You are viewing a plain text version of this content. The canonical link for it is here.
Posted to solr-user@lucene.apache.org by "Joshi, Shital" <Sh...@gs.com> on 2015/01/27 22:51:55 UTC

replica never takes leader role

Hello,

We have SolrCloud cluster (5 shards and 2 replicas) on 10 boxes and three zookeeper instances. We have noticed that when a leader node goes down the replica never takes over as a leader, cloud becomes unusable and we have to bounce entire cloud for replica to assume leader role. Is this default behavior? How can we change this?

Thanks. 



Re: replica never takes leader role

Posted by Mark Miller <ma...@gmail.com>.
Yes, after 45 seconds a replica should take over as leader. It should
likely explain in the logs of the replica that should be taking over why
this is not happening.

- Mar

On Wed Jan 28 2015 at 2:52:32 PM Joshi, Shital <Sh...@gs.com> wrote:

> When leader reaches 99% physical memory on the box and starts swapping
> (stops replicating), we forcefully bring down leader (first kill -15 and
> then kill -9 if kill -15 doesn't work).
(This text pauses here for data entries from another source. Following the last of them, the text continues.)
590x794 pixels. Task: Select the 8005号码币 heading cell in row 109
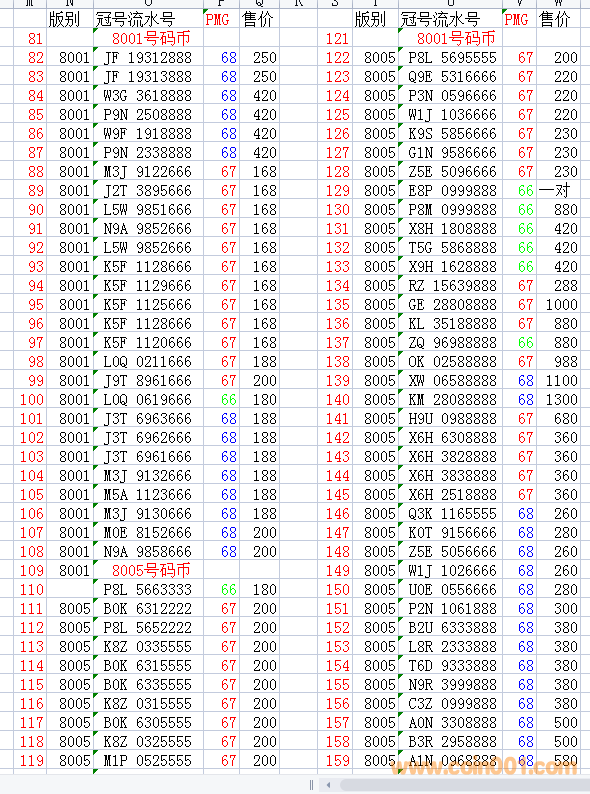(149, 571)
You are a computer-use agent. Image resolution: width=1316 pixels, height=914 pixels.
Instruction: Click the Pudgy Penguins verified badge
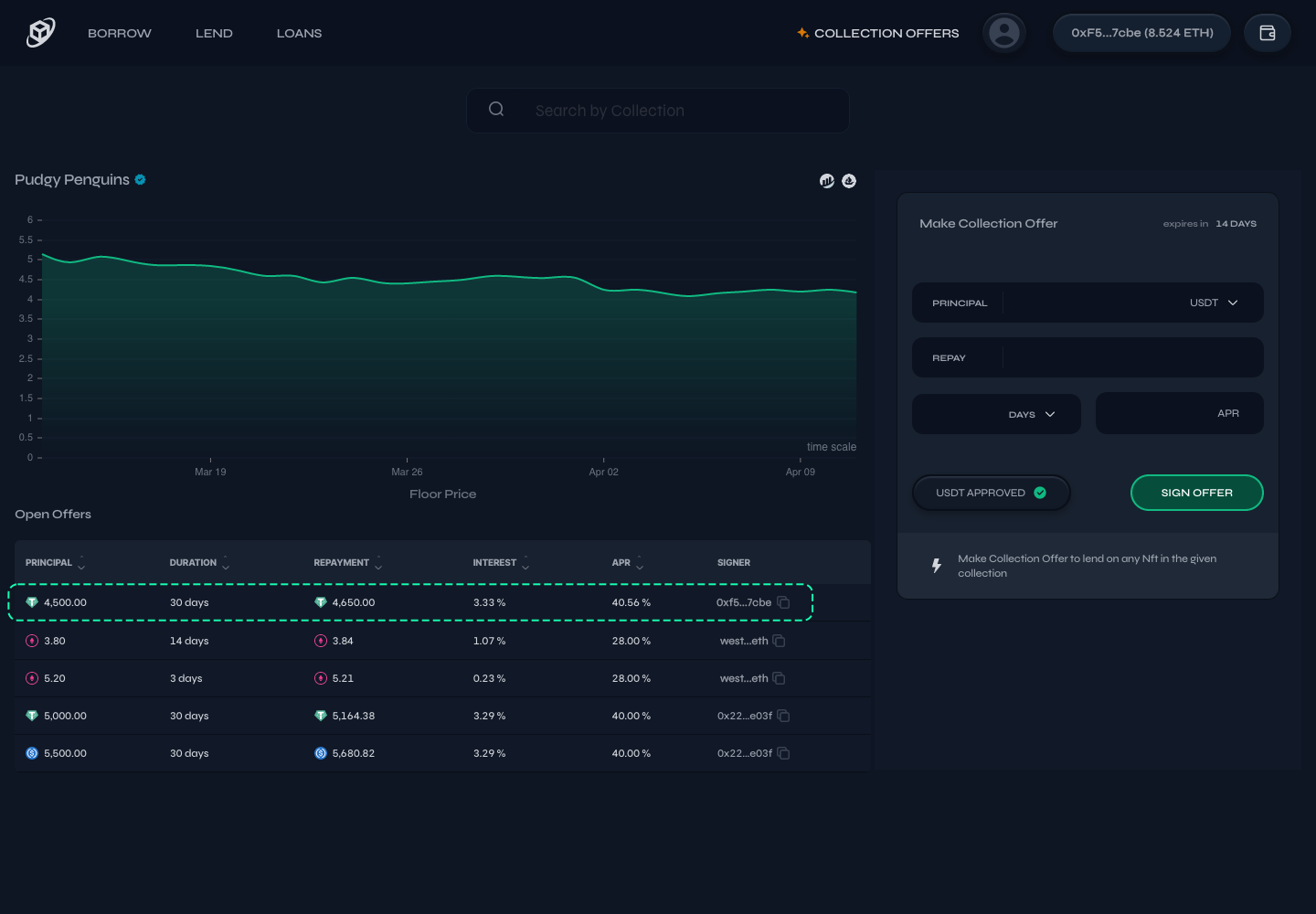click(141, 180)
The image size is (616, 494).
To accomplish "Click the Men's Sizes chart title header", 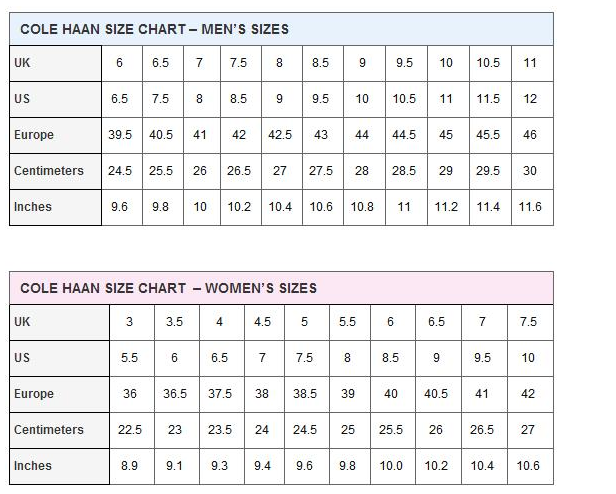I will [x=154, y=29].
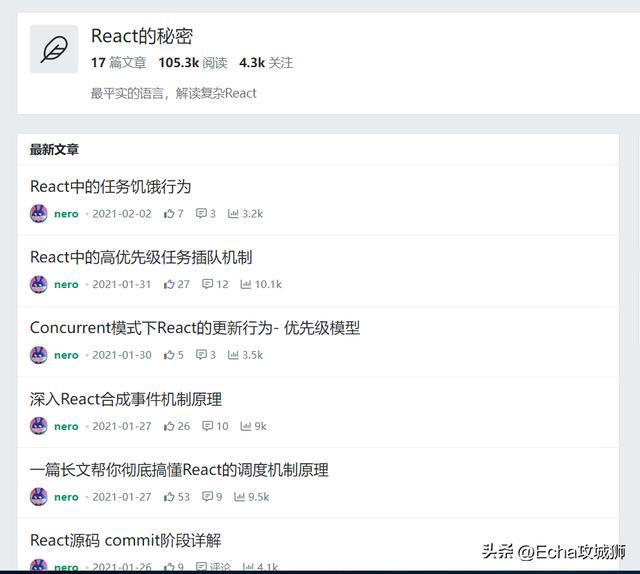Click the React的秘密 column title
Image resolution: width=640 pixels, height=574 pixels.
point(142,36)

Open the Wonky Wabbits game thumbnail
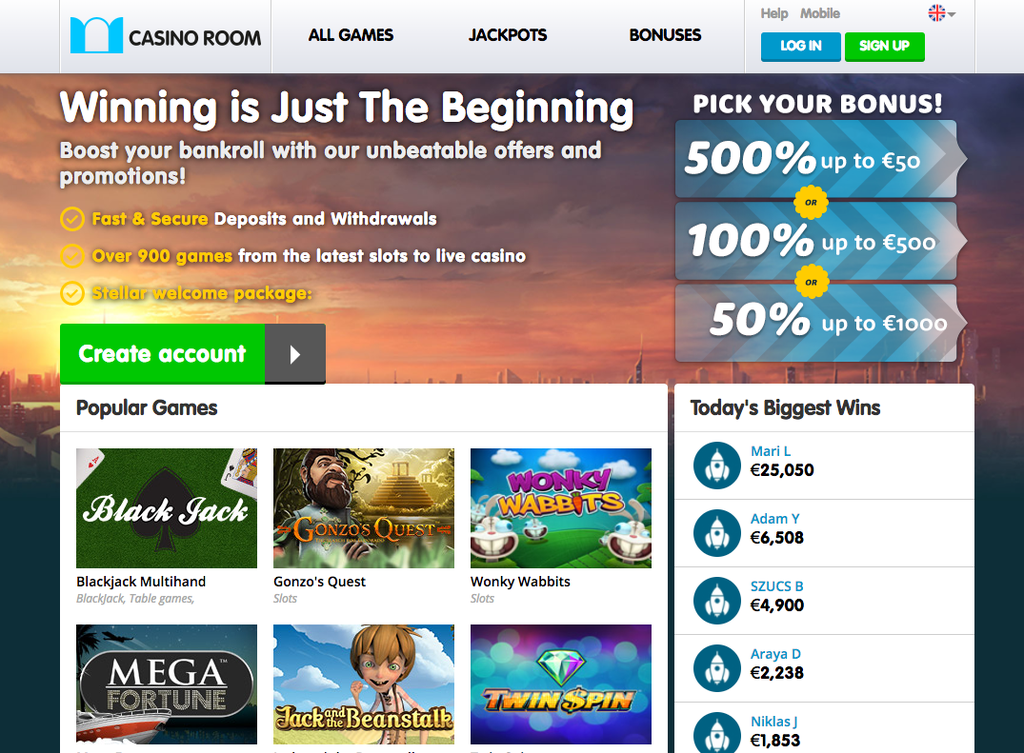click(x=561, y=508)
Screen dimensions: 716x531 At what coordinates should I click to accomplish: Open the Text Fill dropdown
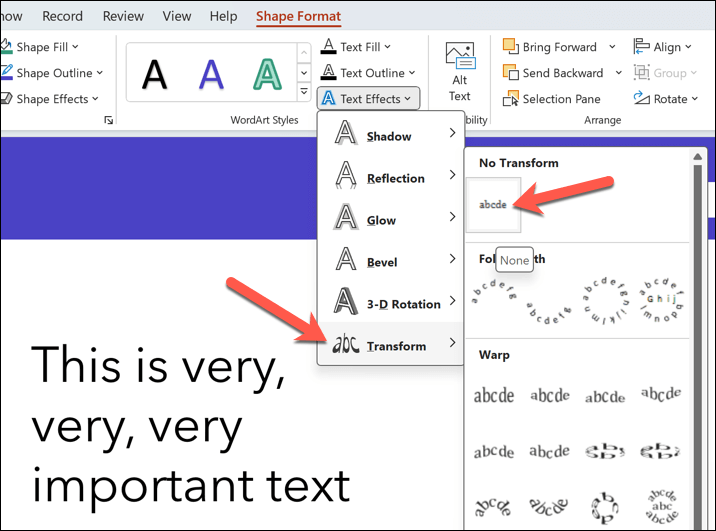[355, 47]
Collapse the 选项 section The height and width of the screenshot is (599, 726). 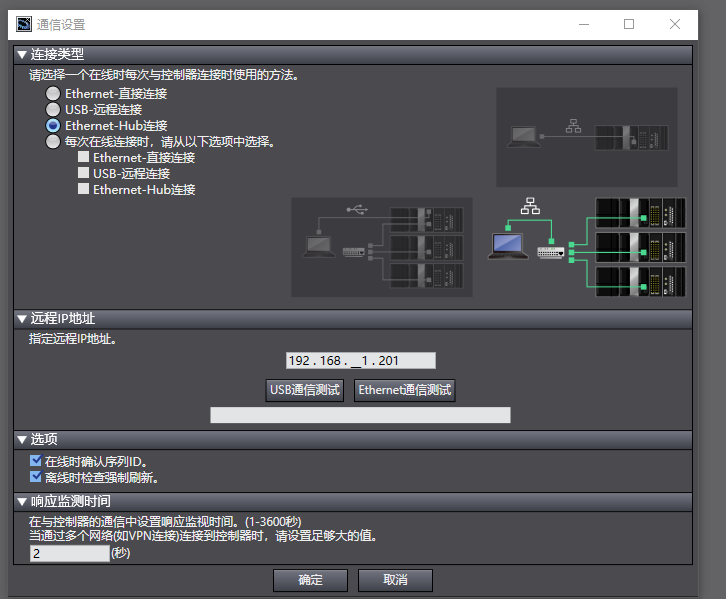(x=22, y=439)
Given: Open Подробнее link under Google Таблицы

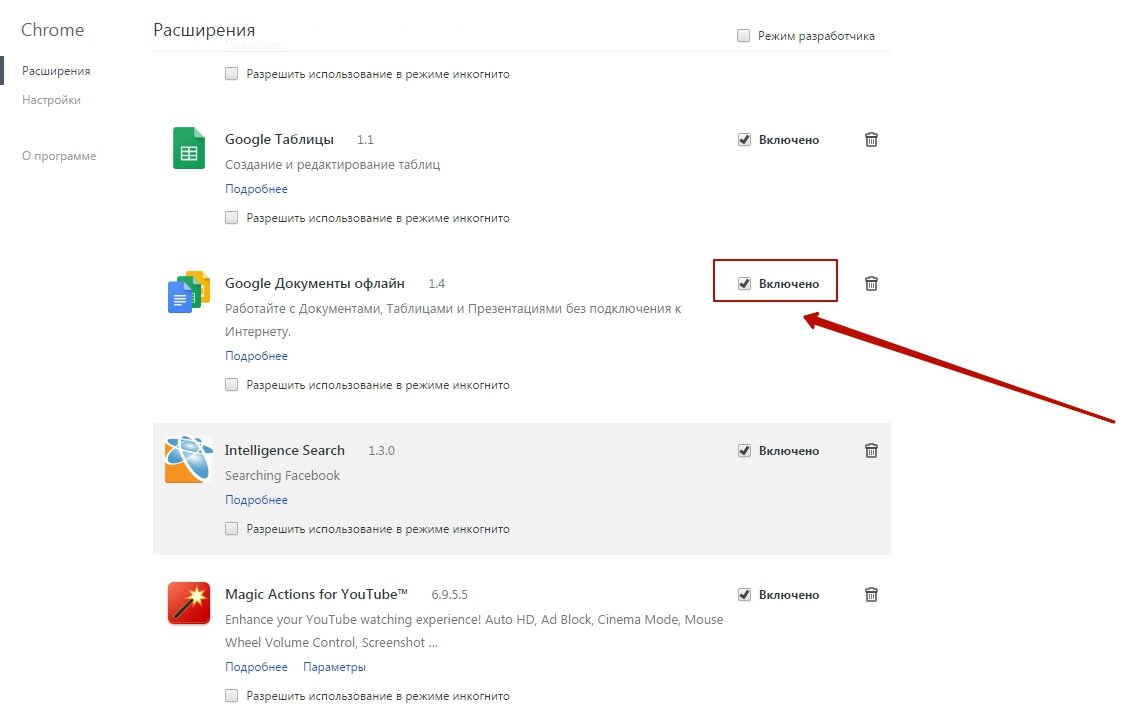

This is when we are looking up to
> replica to assume leader's role and it never happens.
>
> Zookeeper timeout is 45 seconds. We can increase it up to 2 minutes and
> test.
>
> <cores adminPath="/admin/cores" defaultCoreName="collection1"
> host="${host:}" hostPort="${jetty.port:8983}" hostContext="${hostContext:solr}"
> zkClientTimeout="${zkClientTimeout:45000}">
>
> As per definition of zkClientTimeout, After the leader is brought down and
> it doesn't talk to zookeeper for 45 seconds, shouldn't ZK promote replica
> to leader? I am not sure how increasing zk timeout will help.
>
>
> -----Original Message-----
> From: Erick Erickson [mailto:erickerickson@gmail.com]
> Sent: Wednesday, January 28, 2015 11:42 AM
> To: solr-user@lucene.apache.org
> Subject: Re: replica never takes leader role
>
> This is not the desired behavior at all. I know there have been
> improvements in this area since 4.8, but can't seem to locate the JIRAs.
>
> I'm curious _why_ the nodes are going down though, is it happening at
> random or are you taking it down? One problem has been that the Zookeeper
> timeout used to default to 15 seconds, and occasionally a node would be
> unresponsive (sometimes due to GC pauses) and exceed the timeout. So upping
> the ZK timeout has helped some people avoid this...
>
> FWIW,
> Erick
>
> On Wed, Jan 28, 2015 at 7:11 AM, Joshi, Shital <Sh...@gs.com>
> wrote:
>
> > We're using Solr 4.8.0
> >
> >
> > -----Original Message-----
> > From: Erick Erickson [mailto:erickerickson@gmail.com]
> > Sent: Tuesday, January 27, 2015 7:47 PM
> > To: solr-user@lucene.apache.org
> > Subject: Re: replica never takes leader role
> >
> > What version of Solr? This is an ongoing area of improvements and several
> > are very recent.
> >
> > Try searching the JIRA for Solr for details.
> >
> > Best,
> > Erick
> >
> > On Tue, Jan 27, 2015 at 1:51 PM, Joshi, Shital <Sh...@gs.com>
> > wrote:
> >
> > > Hello,
> > >
> > > We have SolrCloud cluster (5 shards and 2 replicas) on 10 boxes and
> three
> > > zookeeper instances. We have noticed that when a leader node goes down
> > the
> > > replica never takes over as a leader, cloud becomes unusable and we
> have
> > to
> > > bounce entire cloud for replica to assume leader role. Is this default
> > > behavior? How can we change this?
> > >
> > > Thanks.
> > >
> > >
> > >
> >
>

RE: replica never takes leader role

Posted by "Joshi, Shital" <Sh...@gs.com>.
When leader reaches 99% physical memory on the box and starts swapping (stops replicating), we forcefully bring down leader (first kill -15 and then kill -9 if kill -15 doesn't work). This is when we are looking up to replica to assume leader's role and it never happens. 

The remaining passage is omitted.